Evidence that the IGFBP-5 protein contributes to the development of pulmonary fibrosis was supported by new research finding that its higher-than-normal levels in people with fibrotic disease help to drive other pro-fibrotic proteins and factors.
The study, “IGFBP-5 Promotes Fibrosis via Increasing Its Own Expression and That of Other Pro-fibrotic Mediators,” adds to a growing body of literature suggesting that IGFBP-5 is an important player in mediating fibrosis. It was published in Frontiers in Endocrinology.
Pulmonary fibrosis is a major complication of several diseases, including systemic sclerosis (SSc) and idiopathic pulmonary fibrosis (IPF), and has limited therapeutic options.
Studies have shown that expression of IGFBP-5 — meaning the activity of the gene responsible for producing this protein — is increased in the skin and lung tissues of patients with SSc and IPF. Additionally, it was shown in multiple models that IGFBP-5 increases the production of proteins in the extracellular matrix — the space around cells. The extracellular matrix provides a surface for adhesion and a space for other signaling components.
IGFBPs (insulin-like growth factor-binding proteins) are made up of six different proteins that are secreted from the cell into the extracellular matrix.

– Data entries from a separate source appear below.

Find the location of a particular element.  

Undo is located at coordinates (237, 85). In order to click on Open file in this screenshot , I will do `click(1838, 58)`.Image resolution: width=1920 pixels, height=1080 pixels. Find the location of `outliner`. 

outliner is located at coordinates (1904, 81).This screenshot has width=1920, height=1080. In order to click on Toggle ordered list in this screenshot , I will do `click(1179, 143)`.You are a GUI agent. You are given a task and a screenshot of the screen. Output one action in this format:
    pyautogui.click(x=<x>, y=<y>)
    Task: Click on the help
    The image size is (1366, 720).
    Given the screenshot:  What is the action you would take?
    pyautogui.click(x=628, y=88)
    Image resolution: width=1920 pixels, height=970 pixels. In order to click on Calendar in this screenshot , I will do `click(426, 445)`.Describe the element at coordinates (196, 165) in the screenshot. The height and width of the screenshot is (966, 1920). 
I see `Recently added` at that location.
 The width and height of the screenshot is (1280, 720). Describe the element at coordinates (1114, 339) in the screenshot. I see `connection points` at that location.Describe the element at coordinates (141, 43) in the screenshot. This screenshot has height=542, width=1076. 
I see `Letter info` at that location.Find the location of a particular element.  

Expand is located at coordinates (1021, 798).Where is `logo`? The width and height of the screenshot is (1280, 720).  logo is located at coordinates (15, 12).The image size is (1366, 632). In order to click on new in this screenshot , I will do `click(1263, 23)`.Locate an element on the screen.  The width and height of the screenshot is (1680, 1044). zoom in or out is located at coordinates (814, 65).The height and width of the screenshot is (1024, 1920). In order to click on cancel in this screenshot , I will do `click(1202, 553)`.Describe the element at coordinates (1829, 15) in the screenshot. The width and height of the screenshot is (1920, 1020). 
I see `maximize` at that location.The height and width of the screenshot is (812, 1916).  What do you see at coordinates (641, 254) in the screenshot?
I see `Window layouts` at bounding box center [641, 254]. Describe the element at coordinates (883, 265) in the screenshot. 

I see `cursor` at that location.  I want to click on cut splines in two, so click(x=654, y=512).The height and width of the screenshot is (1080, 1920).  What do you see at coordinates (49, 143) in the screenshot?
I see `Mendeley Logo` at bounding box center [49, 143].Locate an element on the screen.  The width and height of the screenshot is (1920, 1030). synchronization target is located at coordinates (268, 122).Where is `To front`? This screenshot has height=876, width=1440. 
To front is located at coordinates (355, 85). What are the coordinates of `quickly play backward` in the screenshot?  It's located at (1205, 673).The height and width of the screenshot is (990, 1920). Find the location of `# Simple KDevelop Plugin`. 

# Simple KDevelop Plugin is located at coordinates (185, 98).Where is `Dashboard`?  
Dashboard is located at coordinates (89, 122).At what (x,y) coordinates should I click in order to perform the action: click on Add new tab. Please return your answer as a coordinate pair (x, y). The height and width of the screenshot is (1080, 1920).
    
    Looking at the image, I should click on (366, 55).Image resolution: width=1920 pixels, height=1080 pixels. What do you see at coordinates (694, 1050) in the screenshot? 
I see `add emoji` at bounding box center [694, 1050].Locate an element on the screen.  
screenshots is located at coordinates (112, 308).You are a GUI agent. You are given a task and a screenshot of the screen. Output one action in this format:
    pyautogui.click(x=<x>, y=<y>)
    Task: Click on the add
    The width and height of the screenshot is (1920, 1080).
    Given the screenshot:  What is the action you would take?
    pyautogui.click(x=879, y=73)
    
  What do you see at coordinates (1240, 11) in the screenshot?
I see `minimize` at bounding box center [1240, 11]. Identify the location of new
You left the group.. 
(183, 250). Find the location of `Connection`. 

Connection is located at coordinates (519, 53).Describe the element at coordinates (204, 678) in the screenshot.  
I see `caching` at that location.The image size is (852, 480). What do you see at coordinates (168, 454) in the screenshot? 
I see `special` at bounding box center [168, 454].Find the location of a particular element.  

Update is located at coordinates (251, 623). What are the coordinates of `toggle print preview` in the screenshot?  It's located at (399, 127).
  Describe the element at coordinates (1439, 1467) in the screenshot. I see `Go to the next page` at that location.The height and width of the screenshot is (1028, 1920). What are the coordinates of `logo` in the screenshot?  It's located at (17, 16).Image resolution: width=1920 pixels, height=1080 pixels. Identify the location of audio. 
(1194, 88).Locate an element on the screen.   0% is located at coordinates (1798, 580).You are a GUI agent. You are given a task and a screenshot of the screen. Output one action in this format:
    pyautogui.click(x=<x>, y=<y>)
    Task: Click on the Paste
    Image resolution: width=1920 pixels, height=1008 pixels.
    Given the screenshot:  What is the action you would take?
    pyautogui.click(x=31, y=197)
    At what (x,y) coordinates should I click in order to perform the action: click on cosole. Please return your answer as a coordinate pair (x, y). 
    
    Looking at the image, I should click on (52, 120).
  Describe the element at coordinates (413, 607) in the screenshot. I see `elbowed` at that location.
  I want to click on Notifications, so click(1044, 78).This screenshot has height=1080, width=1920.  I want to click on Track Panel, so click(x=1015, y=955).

Researchers wanted to better understand if IGFBP-5 could contribute to fibrosis development by regulating the expression of known pro-fibrotic factors, such as CTGF and LOX.
By adding recombinant IGFBP-5 to human primary lung fibroblasts from healthy donors, they found that IGFBP-5 increases the expression of both CTGF and LOX.
The researchers also confirmed that IGFBP-5 increased the levels of extracellular matrix-related proteins, namely collagen 1A1 and fibronectin, thereby promoting fibrosis.
And they showed that IGFBP-5 could stimulate its own expression, creating a positive-feedback loop that can perpetually promote fibrosis.
Of note, these changes in gene expression were seen early after addition of IGFBP-5 to lung cells, suggesting that they are early response genes and are important in promoting later, downstream events.
Increased levels of the pro-fibrotic proteins CTGF and LOX were also seen when the research team used a viral-based gene therapy to increase the expression of IGFPB-5.
Another way to assess the function of a gene is by decreasing its activity. For this purpose, the team used small-interfering RNA technology to lower the expression of IGFBP-5 in lung fibroblasts from healthy donors or patients with IPF or SSc.
Decreasing IGFBP-5 levels had different effects in healthy donors and SSc or IPF patients. Decreasing IGFBP-5 in cells from IPF patients also lowered the expression of the pro-fibrotic factor CTGF, but no significant difference in CTGF levels after silencing IGFBP-5 expression was seen in those from healthy donors. There was a trend toward decreased CTGF levels in lung cells from patients with SSc, but it do not reach statistical significance.
“Together, our data extend our previous findings and demonstrate that IGFBP-5 exerts its pro-fibrotic activity by directly inducing expression of ECM [extracellular matrix] and pro-fibrotic genes,” the researchers wrote.
The team believes that IGFBP-5 is a major player in the development of pulmonary fibrosis, and that it “likely acts in concert with other growth factors to drive fibrosis and tissue remodeling.” Therefore, “strategies to inhibit IGFBP-5 function might be effective for the amelioration of fibrosis,” the team concluded.